Nebekah smiled shyly.  “I’ll always make time for the three of you,” she promised them.  “I swear it.”

“You’d better,” Tyro teased her.

“And you’d better be back here before the season ends,” she told him.  “Sapphia is due any day.”

Tyro nodded.  “Yeah, I’ll be around.”

“Are you sure you feel safe keeping her among the Jaguar?” Link asked.  “Not that I’m trying to question your judgment, I just…”

“Relax, blondie,” Nebekah laughed.  “I know what I’m doing.”

“I’ll bet you never thought that a Kodiak would become a Jaguar,” Mika murmured.

“Well, things have changed.  At least they’re starting to.  And every big change begins with a small one.”

“That’s catchy,” Tyro quipped.

Nebekah bowed her head.  “Thanks.”

“You’re welcome.”

She glanced at the three of them.  “So where are you off to?”

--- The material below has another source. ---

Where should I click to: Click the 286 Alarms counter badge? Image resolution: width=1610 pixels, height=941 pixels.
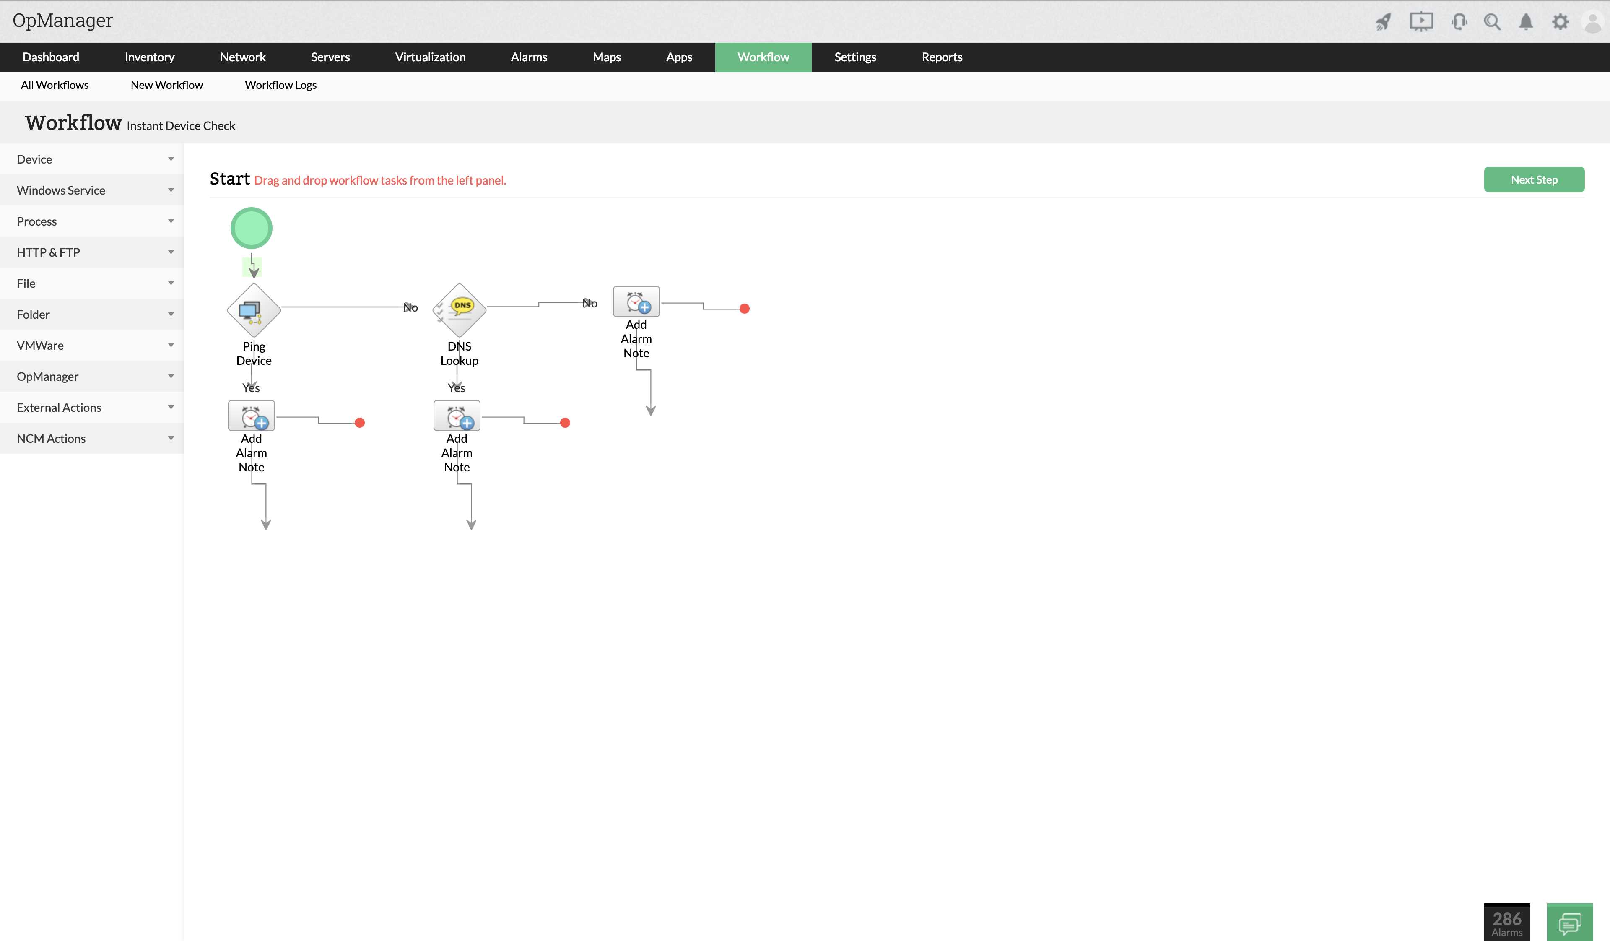1507,922
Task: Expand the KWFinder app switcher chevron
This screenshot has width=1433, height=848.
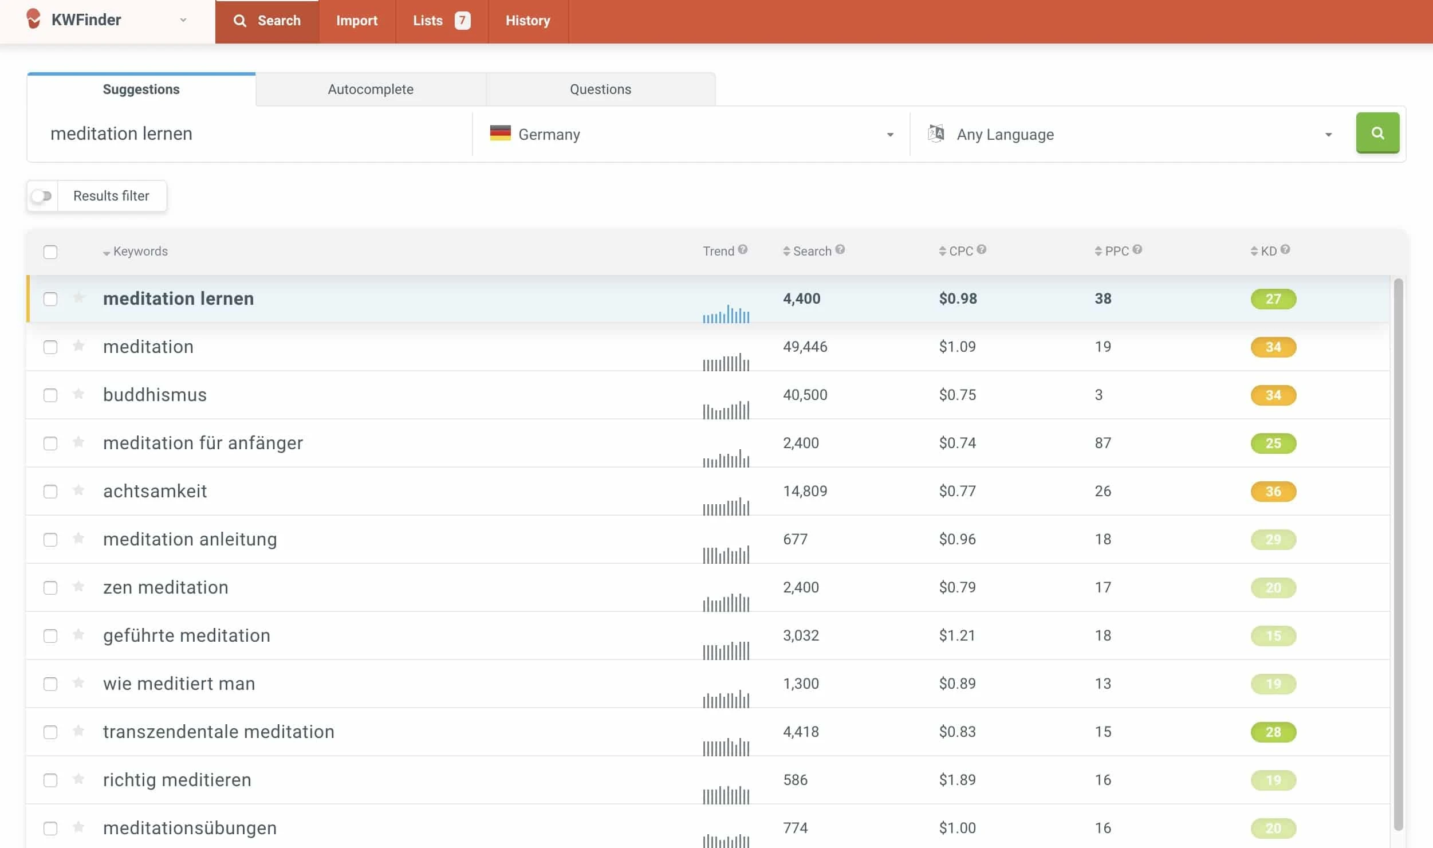Action: coord(183,20)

“First the ranch,” Tyro explained.  “Just so my uncle knows that I’m still alive and such.”

“And then on to New Kasuto,” Link added.

“New Kasuto?” Nebekah repeated.  “Why are you going there?”

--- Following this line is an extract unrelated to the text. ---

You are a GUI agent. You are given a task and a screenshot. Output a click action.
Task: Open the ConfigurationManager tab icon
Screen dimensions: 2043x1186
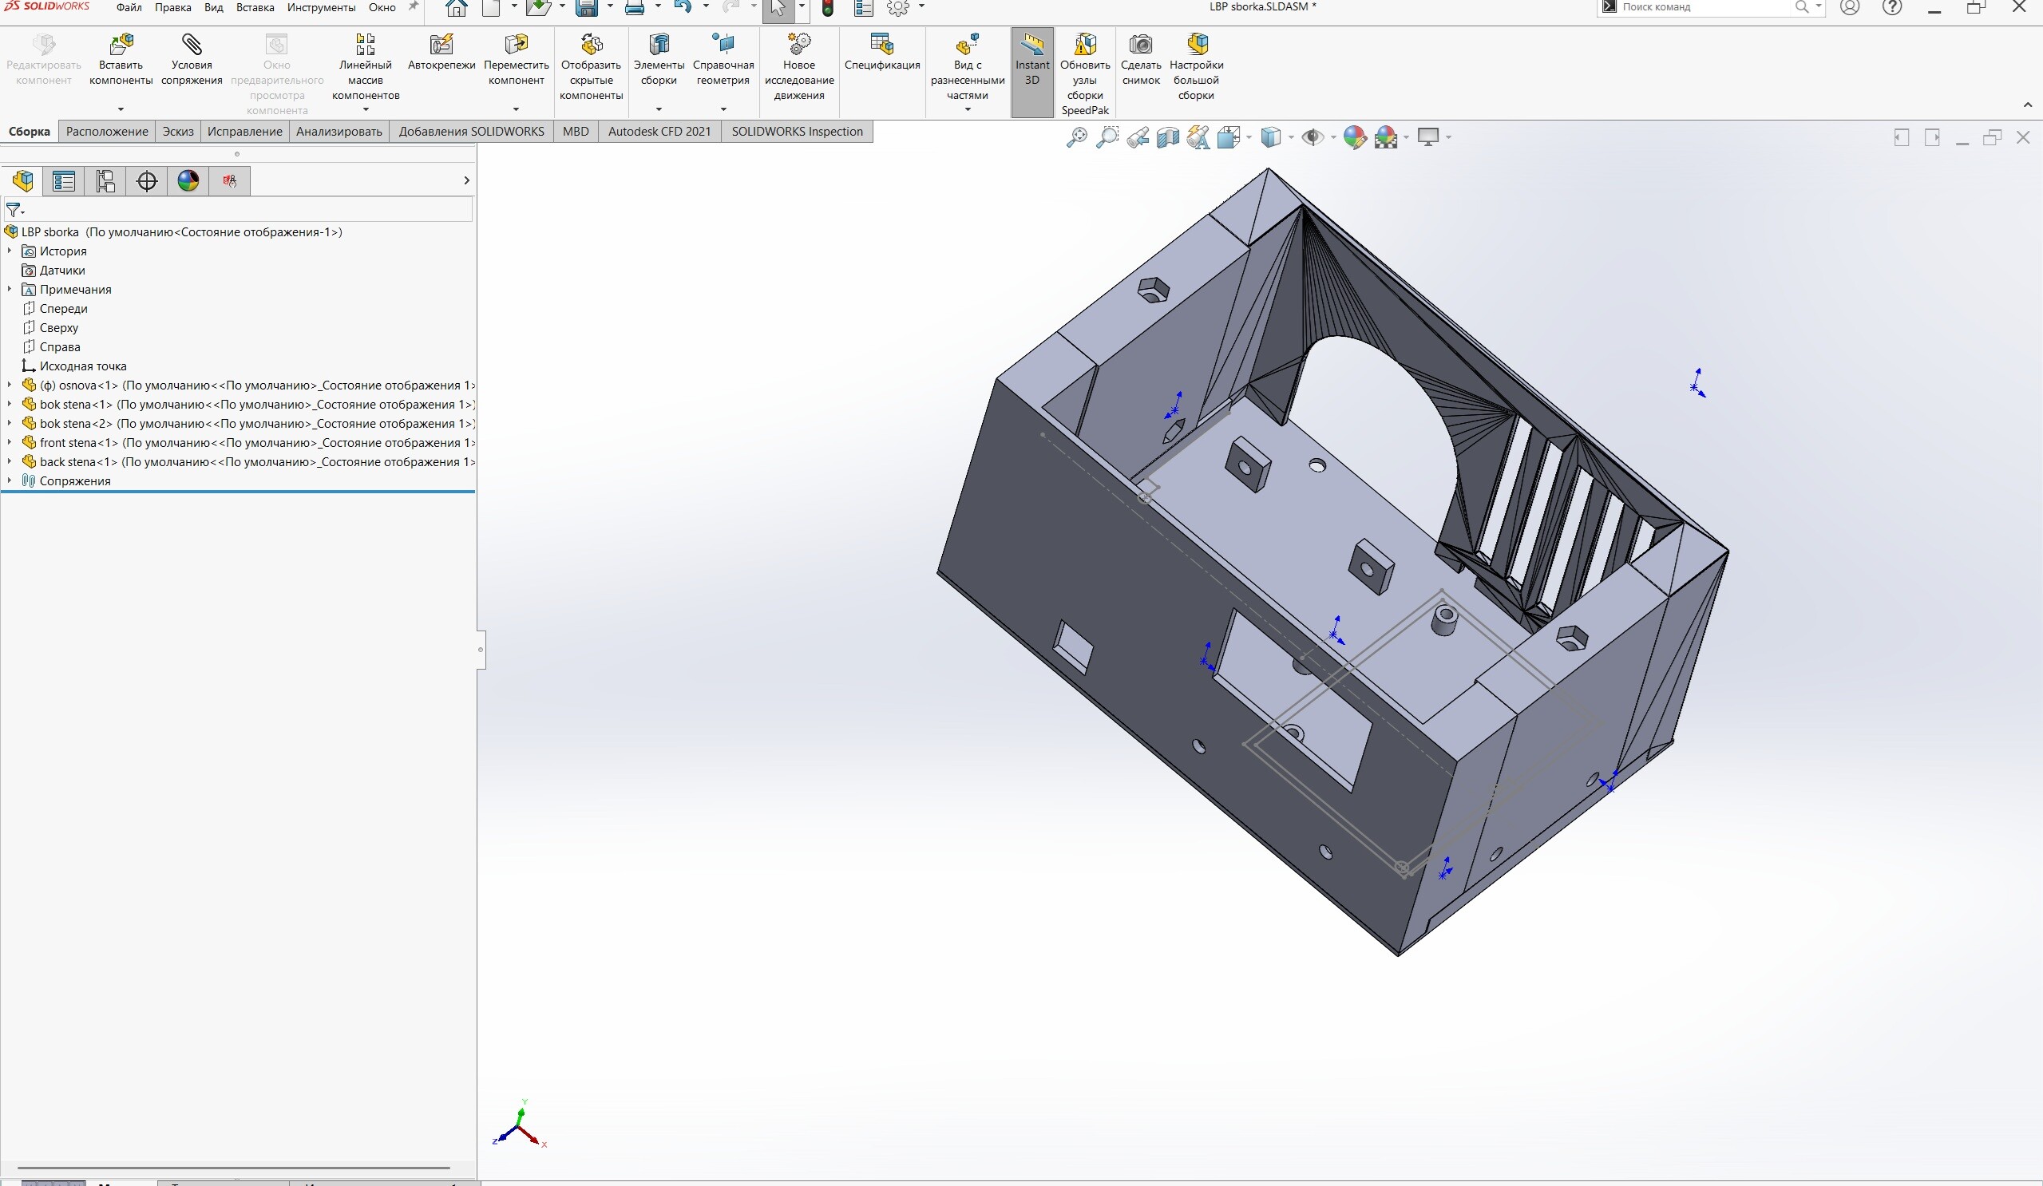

Link and Mika exchanged a glance.  “To pay homage to our mother,” Link said softly.

Mika nodded.  “Natalya Evenn.”

“And then we might head for Calatia to see the Oracle there,” Link continued.  “Apparently, that’s where our father died.”

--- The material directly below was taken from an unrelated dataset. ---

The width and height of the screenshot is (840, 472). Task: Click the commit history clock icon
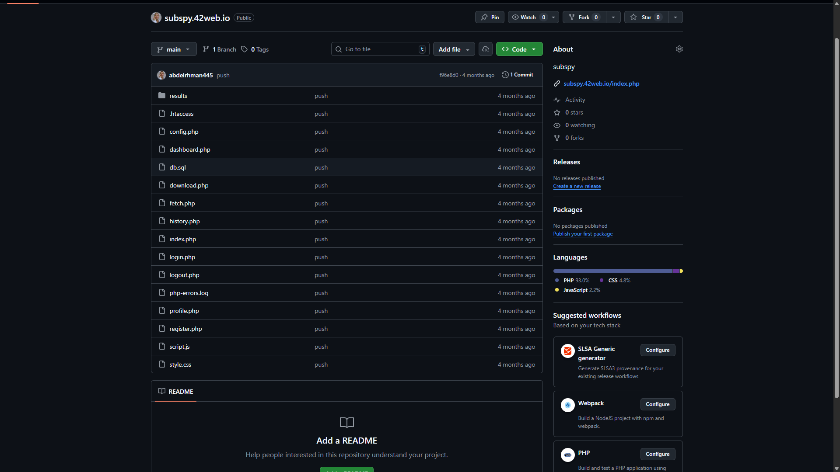click(x=505, y=75)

“That sounds like quite the adventure,” Nebekah said.  “What happens after that?”

“I don’t know,” Link said with a shrug.  “But I wouldn’t be surprised if we find ourselves back in the Gerudo Valley.”

“I look forward to seeing you, blondie.”  She glanced at the other two.  “And you.  Good luck.”

“See you soon, Nebekah,” Link said, “daughter of Elena, first Alpha of the Jaguar Pride.”

She didn’t reply.  Instead, with a delighted grin, Nebekah spurred her horse around and rode off, heading back into the Valley with a cry of “Ya!”

For a time, Link watched her go until Nebekah became nothing more than a speck on the horizon.  He turned to look at Mika.  “Are you ready?” he asked her.

Mika’s only answer was a small smile, the beautiful go sign that filled Link with excitement.  He had seen her world, lived in it, fought and nearly died in it.  Now, it was his turn, his turn to show the world he knew to Mika, his sister.  Maybe she would detest it, maybe she would long to return to the isolation of the Orca Pride, but somehow, Link doubted it.  Watching the way that Tyro gazed at her, somehow, he knew that Mika had made peace with her former life as was ready to for a new one to begin.